Merleau-Ponty [10] L’inconscient freudien : un savoir que nous ne voulons pas assumer ? L’osmose chez l’homme entre vie anonyme du corps et vie officielle de la personne.

Publié le par Maltern

Merleau-Ponty [10] L’inconscient freudien : un savoir que nous ne voulons pas assumer ? L’osmose chez l’homme entre vie anonyme du corps et vie officielle de la personne.

 

« Pour rendre compte de cette osmose[1] entre la vie anonyme du corps et la vie officielle de la personne, qui est la grande découverte de Freud, il fallait introduire quelque chose entre l’organisme et nous-même comme suite d’actes délibérés, de connaissances expresses. Ce fut l’inconscient de Freud. Il suffit de suivre les transformations de cette notion‑Protée[2] dans l’œuvre de Freud, la diversité de ses emplois, les contradictions où elle entraîne, pour s’assurer que ce n’est pas là une notion mûre et qu’il reste encore, comme Freud le laisse entendre dans les Essais de psychanalyse, à for­muler correctement ce qu’il visait sous cette désignation provisoire. L’inconscient évoque à première vue le lieu d’une dynamique des pulsions dont seul le résultat nous serait donné. Et pourtant l’inconscient ne peut pas être un processus « en troisième personne », puisque c’est lui qui choi­sit ce qui, de nous, sera admis à l’existence officielle, qui évite les pensées ou les situations auxquelles nous résistons et qu’il n’est donc pas un non­ savoir, mais plutôt un savoir non reconnu, informulé, que nous ne vou­lons pas assumer. Dans un langage approximatif, Freud est ici sur le point de découvrir ce que d’autres ont mieux nommé perception ambiguë. C’est en travaillant dans ce sens qu’on trouvera un état civil pour cette conscience qui frôle ses objets, les élude au moment où elle va les poser, en tient compte, comme l’aveugle des obstacles, plutôt qu’elle ne les reconnaît, qui ne veut pas les savoir, les ignore en tant qu’elle les sait, les sait en tant qu’elle les ignore, et qui sous‑tend nos actes et nos connaissances exprès.

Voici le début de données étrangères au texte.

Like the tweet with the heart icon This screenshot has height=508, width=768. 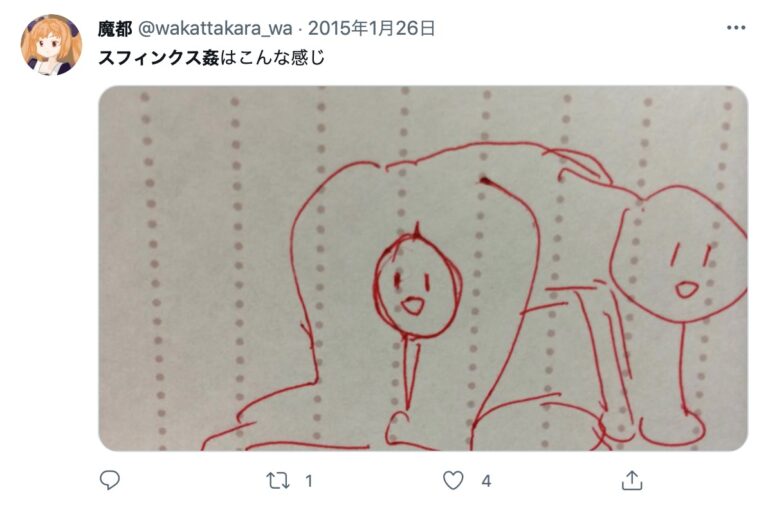[453, 480]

Quoi qu’il en soit des formulations philosophiques, il est hors de doute que Freud a aperçu de mieux en mieux la fonction spirituelle du corps et l’incarnation de l’esprit. »

 [Maurice Merleau‑Ponty, Signes, Gallimard, coll. «Folio essais», 1960, p. 291.]

 

 



[1] Diffusion et mélange d’un corps dans un autre.

 

[2] Dieu grec qui pouvait se métamorphoser pour échapper à ceux qui le questionnaient sur l’avenir.